Bagi, mereka yang memiliki “rasa” demikian, kematian adalah sesuatu yang begitu dirindukan dan terasa begitu dekatnya. Maka, malam-malamnya adalah munajat guna menangisi setiap langkah –langkah yang menyisakan noda dosa di dalam diri yang suci. Dan siang-siangnya adalah upaya meng”hambur-hambur”kan segala dunia demi meng-khidmat-kan diri kepada para hamba yang hancur hatinya guna benar-benar menundukkan dunia sebagai “jalan” memperoleh keabadian yang hakiki.

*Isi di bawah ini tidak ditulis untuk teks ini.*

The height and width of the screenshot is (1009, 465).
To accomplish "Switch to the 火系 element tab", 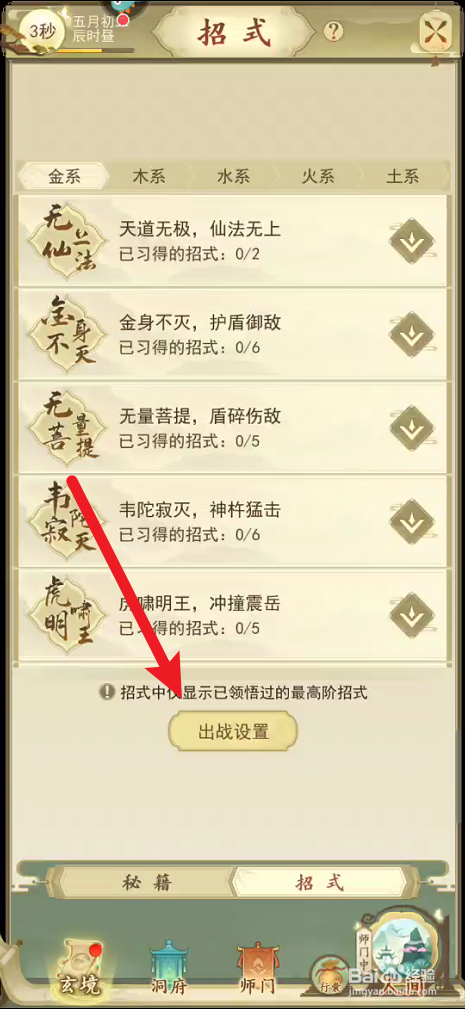I will [x=318, y=176].
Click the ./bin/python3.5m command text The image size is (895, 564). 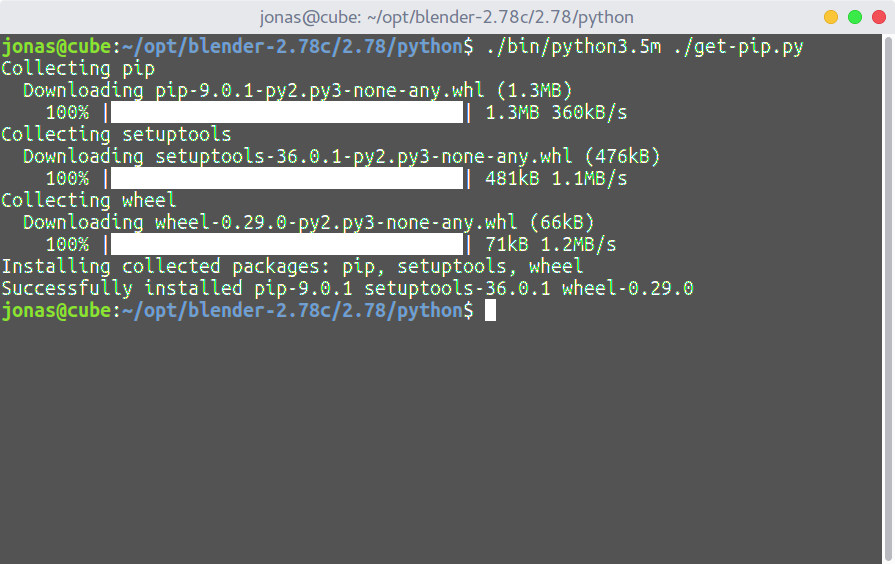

Puasa dan Ketundukkan “dunia”

Puasa sebagai media penyucian diri menuntut adanya upaya bagi manusia untuk membusungkan dada di hadapan “dunia”. Mampu menundukkannya dan pantang untuk tunduk kepadanya. Puasa yang secara etimologis (bahasa) berasal dari kata shoum, diartikan secara sederhana dengan kata “menahan”. Melalui hal ini, hendaknya kita menyadari bahwa setiap kenikmatan yang diperoleh manusia di atas dunia ini meninggalkan bekas kecintaan dan menjadi sebab bagi keterikatan manusia secara lebih jauh terhadap dunia. Makin banyak kenikmatan dan kesenangan yang diperoleh manusia di atas dunianya, maka makin kuat pula belenggu yang mengikat “diri”nya. Proses yang demikian akan terus berlangsung hingga hati manusia sepenuhnya menyerah kepada dunia dan segala daya tarik yang ditawarkannya. Hal ini merupakan satu pangkal dari segala dosa, pelanggaran dan kejahatan moral yang dilakukan manusia. Pemenuhan hawa nafsu dunia akan menjadi satu “momok” yang mewujud dalam pembunuhan, perampokan, pencurian, perzinahan, penyalahgunaan narkoba, dan berbagai kerusakan moral lainnya.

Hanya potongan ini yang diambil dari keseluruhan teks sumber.